In the Orbit Model, we define the impact of a community as the set of outcomes that happen thanks to the operation of the community.

When a business invests in community, the community returns that investment by having an impact on goals the business deems important, such as sales, marketing, product, social impact, and more.

Because community doesn't just impact one part of the business, we need to break the impact into parts to analyze the total ROI. Each part, called a flywheel, creates a virtuous cycle between the community's operations and one or more goals of the organization. As the flywheel spins community input is turned into business value, which feeds back energy into the community. Hence why we call it a flywheel.


Explore the various community flywheels using the site navigation. These are not an exclusive list of flywheels, just enough to get you started.

Community-led growth

A community-led growth motion is one where the community is the primary driver of growth by virtue of member-generated content, advocacy, and the creating of value by members for each other. An essential part of community-led growth is defining setting up flywheels and measuring the impact of each. Learn more about community-led growth.

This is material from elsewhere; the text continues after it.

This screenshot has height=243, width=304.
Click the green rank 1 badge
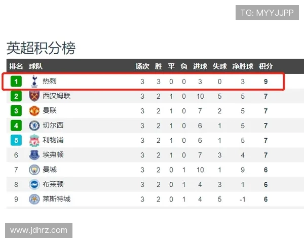click(x=16, y=81)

Product companies have a Go-to-market (GTM) strategy that determines how they will market and sell their products. We encourage companies to have a corresponding Go-to-community (GTC) motion that describes how and why the community will be built. An essential part of a GTC strategy is defining how the community will impact business goals and what the essential community flywheels are.

While community-led growth implies that the community is the primary growth driver for a product, any product with a community can benefit from a GTC strategy in order to accelerate growth.